PROBLEM DESCRIPTION:
Transcribe the entire listing, keeping each word as it is.

TASK DATA:
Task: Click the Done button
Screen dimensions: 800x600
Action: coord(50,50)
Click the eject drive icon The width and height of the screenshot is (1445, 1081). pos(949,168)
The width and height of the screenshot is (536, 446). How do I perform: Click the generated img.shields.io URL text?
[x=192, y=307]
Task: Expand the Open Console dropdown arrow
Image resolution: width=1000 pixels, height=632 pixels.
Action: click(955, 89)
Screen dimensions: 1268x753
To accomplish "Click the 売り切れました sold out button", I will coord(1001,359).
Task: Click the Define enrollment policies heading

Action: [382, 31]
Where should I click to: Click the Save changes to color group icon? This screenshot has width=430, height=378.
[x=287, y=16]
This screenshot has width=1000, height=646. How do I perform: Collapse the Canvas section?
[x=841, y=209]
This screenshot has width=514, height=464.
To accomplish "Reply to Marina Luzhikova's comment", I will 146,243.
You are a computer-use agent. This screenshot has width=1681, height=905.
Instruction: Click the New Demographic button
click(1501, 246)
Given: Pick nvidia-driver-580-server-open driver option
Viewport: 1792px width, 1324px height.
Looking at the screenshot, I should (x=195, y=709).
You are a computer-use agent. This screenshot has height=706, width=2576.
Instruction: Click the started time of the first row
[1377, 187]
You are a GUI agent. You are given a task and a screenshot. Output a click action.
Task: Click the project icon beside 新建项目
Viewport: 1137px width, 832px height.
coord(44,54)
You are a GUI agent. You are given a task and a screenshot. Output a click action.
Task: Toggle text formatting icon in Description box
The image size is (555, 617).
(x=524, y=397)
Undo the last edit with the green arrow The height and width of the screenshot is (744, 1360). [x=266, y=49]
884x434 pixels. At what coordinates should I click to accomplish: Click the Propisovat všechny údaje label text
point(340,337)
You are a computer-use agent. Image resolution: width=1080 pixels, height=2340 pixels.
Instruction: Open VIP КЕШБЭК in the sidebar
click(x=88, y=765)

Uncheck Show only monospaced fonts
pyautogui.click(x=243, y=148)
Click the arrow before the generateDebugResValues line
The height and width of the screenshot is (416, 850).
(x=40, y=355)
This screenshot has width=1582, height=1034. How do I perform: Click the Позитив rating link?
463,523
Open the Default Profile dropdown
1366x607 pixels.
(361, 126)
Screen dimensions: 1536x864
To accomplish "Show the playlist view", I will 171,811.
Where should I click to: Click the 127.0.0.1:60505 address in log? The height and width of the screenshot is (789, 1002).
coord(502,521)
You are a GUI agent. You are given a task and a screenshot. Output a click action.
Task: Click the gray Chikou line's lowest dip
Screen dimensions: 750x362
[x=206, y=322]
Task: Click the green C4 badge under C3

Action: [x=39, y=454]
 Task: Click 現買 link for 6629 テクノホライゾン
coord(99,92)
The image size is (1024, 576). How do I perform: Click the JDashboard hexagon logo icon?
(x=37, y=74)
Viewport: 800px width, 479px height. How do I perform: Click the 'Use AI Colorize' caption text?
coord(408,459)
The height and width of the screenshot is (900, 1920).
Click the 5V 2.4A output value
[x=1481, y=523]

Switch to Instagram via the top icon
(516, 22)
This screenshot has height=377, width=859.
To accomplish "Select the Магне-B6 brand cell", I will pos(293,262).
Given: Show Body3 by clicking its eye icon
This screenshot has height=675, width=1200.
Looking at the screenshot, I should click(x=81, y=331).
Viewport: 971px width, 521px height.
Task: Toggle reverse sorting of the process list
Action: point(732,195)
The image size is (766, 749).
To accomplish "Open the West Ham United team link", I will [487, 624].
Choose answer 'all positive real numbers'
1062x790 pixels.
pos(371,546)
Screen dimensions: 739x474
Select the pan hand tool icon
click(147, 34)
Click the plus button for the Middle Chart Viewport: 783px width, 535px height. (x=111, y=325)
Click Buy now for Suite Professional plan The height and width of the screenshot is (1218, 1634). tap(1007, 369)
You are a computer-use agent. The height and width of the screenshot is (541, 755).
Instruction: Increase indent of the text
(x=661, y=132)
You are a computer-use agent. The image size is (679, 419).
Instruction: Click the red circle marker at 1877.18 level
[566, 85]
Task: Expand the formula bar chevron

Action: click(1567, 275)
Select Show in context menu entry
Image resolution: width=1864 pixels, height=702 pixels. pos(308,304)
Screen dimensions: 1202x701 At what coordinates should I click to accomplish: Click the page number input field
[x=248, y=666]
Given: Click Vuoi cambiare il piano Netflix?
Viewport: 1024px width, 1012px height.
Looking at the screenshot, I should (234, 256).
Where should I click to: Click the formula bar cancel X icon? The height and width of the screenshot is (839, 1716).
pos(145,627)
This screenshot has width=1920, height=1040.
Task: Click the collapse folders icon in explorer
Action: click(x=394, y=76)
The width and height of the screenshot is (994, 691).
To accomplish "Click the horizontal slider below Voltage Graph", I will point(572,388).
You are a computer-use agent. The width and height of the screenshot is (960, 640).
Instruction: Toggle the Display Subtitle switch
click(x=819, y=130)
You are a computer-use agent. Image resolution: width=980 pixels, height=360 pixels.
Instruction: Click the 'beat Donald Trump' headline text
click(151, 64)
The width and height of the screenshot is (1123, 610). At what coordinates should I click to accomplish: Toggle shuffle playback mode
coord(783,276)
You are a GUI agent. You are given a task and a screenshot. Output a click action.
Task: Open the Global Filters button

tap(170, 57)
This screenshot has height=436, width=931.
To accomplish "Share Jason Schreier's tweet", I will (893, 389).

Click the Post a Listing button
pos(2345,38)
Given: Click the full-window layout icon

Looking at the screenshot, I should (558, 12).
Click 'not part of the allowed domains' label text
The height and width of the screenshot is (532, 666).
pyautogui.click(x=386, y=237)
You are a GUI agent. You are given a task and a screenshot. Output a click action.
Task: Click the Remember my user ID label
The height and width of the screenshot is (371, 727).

ANSWER TO THE EXERCISE:
Task: Click the Done button
Screen dimensions: 800x600
Action: coord(50,50)
Click the eject drive icon The width and height of the screenshot is (1445, 1081). pos(949,168)
The width and height of the screenshot is (536, 446). How do I perform: Click the generated img.shields.io URL text?
[x=192, y=307]
Task: Expand the Open Console dropdown arrow
Image resolution: width=1000 pixels, height=632 pixels.
Action: click(955, 89)
Screen dimensions: 1268x753
To accomplish "Click the 売り切れました sold out button", I will coord(1001,359).
Task: Click the Define enrollment policies heading

Action: [382, 31]
Where should I click to: Click the Save changes to color group icon? This screenshot has width=430, height=378.
[x=287, y=16]
This screenshot has width=1000, height=646. How do I perform: Collapse the Canvas section?
[x=841, y=209]
This screenshot has width=514, height=464.
To accomplish "Reply to Marina Luzhikova's comment", I will 146,243.
You are a computer-use agent. This screenshot has width=1681, height=905.
Instruction: Click the New Demographic button
click(1501, 246)
Given: Pick nvidia-driver-580-server-open driver option
Viewport: 1792px width, 1324px height.
Looking at the screenshot, I should (x=195, y=709).
You are a computer-use agent. This screenshot has height=706, width=2576.
Instruction: Click the started time of the first row
[1377, 187]
You are a GUI agent. You are given a task and a screenshot. Output a click action.
Task: Click the project icon beside 新建项目
Viewport: 1137px width, 832px height.
coord(44,54)
You are a GUI agent. You are given a task and a screenshot. Output a click action.
Task: Toggle text formatting icon in Description box
The image size is (555, 617).
(x=524, y=397)
Undo the last edit with the green arrow The height and width of the screenshot is (744, 1360). [x=266, y=49]
884x434 pixels. At what coordinates should I click to accomplish: Click the Propisovat všechny údaje label text
point(340,337)
You are a computer-use agent. Image resolution: width=1080 pixels, height=2340 pixels.
Instruction: Open VIP КЕШБЭК in the sidebar
click(x=88, y=765)

Uncheck Show only monospaced fonts
pyautogui.click(x=243, y=148)
Click the arrow before the generateDebugResValues line
The height and width of the screenshot is (416, 850).
(x=40, y=355)
This screenshot has width=1582, height=1034. How do I perform: Click the Позитив rating link?
463,523
Open the Default Profile dropdown
1366x607 pixels.
(361, 126)
Screen dimensions: 1536x864
To accomplish "Show the playlist view", I will 171,811.
Where should I click to: Click the 127.0.0.1:60505 address in log? The height and width of the screenshot is (789, 1002).
coord(502,521)
You are a GUI agent. You are given a task and a screenshot. Output a click action.
Task: Click the gray Chikou line's lowest dip
Screen dimensions: 750x362
[x=206, y=322]
Task: Click the green C4 badge under C3

Action: [x=39, y=454]
 Task: Click 現買 link for 6629 テクノホライゾン
coord(99,92)
The image size is (1024, 576). How do I perform: Click the JDashboard hexagon logo icon?
(x=37, y=74)
Viewport: 800px width, 479px height. How do I perform: Click the 'Use AI Colorize' caption text?
coord(408,459)
The height and width of the screenshot is (900, 1920).
Click the 5V 2.4A output value
[x=1481, y=523]

Switch to Instagram via the top icon
(516, 22)
This screenshot has height=377, width=859.
To accomplish "Select the Магне-B6 brand cell", I will pos(293,262).
Given: Show Body3 by clicking its eye icon
This screenshot has height=675, width=1200.
Looking at the screenshot, I should click(x=81, y=331).
Viewport: 971px width, 521px height.
Task: Toggle reverse sorting of the process list
Action: point(732,195)
The image size is (766, 749).
To accomplish "Open the West Ham United team link", I will [487, 624].
Choose answer 'all positive real numbers'
1062x790 pixels.
pos(371,546)
Screen dimensions: 739x474
Select the pan hand tool icon
click(147, 34)
Click the plus button for the Middle Chart Viewport: 783px width, 535px height. (x=111, y=325)
Click Buy now for Suite Professional plan The height and width of the screenshot is (1218, 1634). tap(1007, 369)
You are a computer-use agent. The height and width of the screenshot is (541, 755).
Instruction: Increase indent of the text
(x=661, y=132)
You are a computer-use agent. The image size is (679, 419).
Instruction: Click the red circle marker at 1877.18 level
[566, 85]
Task: Expand the formula bar chevron

Action: click(1567, 275)
Select Show in context menu entry
Image resolution: width=1864 pixels, height=702 pixels. pos(308,304)
Screen dimensions: 1202x701 At what coordinates should I click to accomplish: Click the page number input field
[x=248, y=666]
Given: Click Vuoi cambiare il piano Netflix?
Viewport: 1024px width, 1012px height.
Looking at the screenshot, I should (234, 256).
Where should I click to: Click the formula bar cancel X icon? The height and width of the screenshot is (839, 1716).
pos(145,627)
This screenshot has width=1920, height=1040.
Task: Click the collapse folders icon in explorer
Action: click(x=394, y=76)
The width and height of the screenshot is (994, 691).
To accomplish "Click the horizontal slider below Voltage Graph", I will point(572,388).
You are a computer-use agent. The width and height of the screenshot is (960, 640).
Instruction: Toggle the Display Subtitle switch
click(x=819, y=130)
You are a computer-use agent. Image resolution: width=980 pixels, height=360 pixels.
Instruction: Click the 'beat Donald Trump' headline text
click(151, 64)
The width and height of the screenshot is (1123, 610). At what coordinates should I click to accomplish: Toggle shuffle playback mode
coord(783,276)
You are a GUI agent. You are given a task and a screenshot. Output a click action.
Task: Open the Global Filters button

tap(170, 57)
This screenshot has height=436, width=931.
To accomplish "Share Jason Schreier's tweet", I will (893, 389).

Click the Post a Listing button
pos(2345,38)
Given: Click the full-window layout icon

Looking at the screenshot, I should (558, 12).
Click 'not part of the allowed domains' label text
The height and width of the screenshot is (532, 666).
pyautogui.click(x=386, y=237)
You are a GUI agent. You are given a task and a screenshot. Output a click action.
Task: Click the Remember my user ID label
The height and width of the screenshot is (371, 727).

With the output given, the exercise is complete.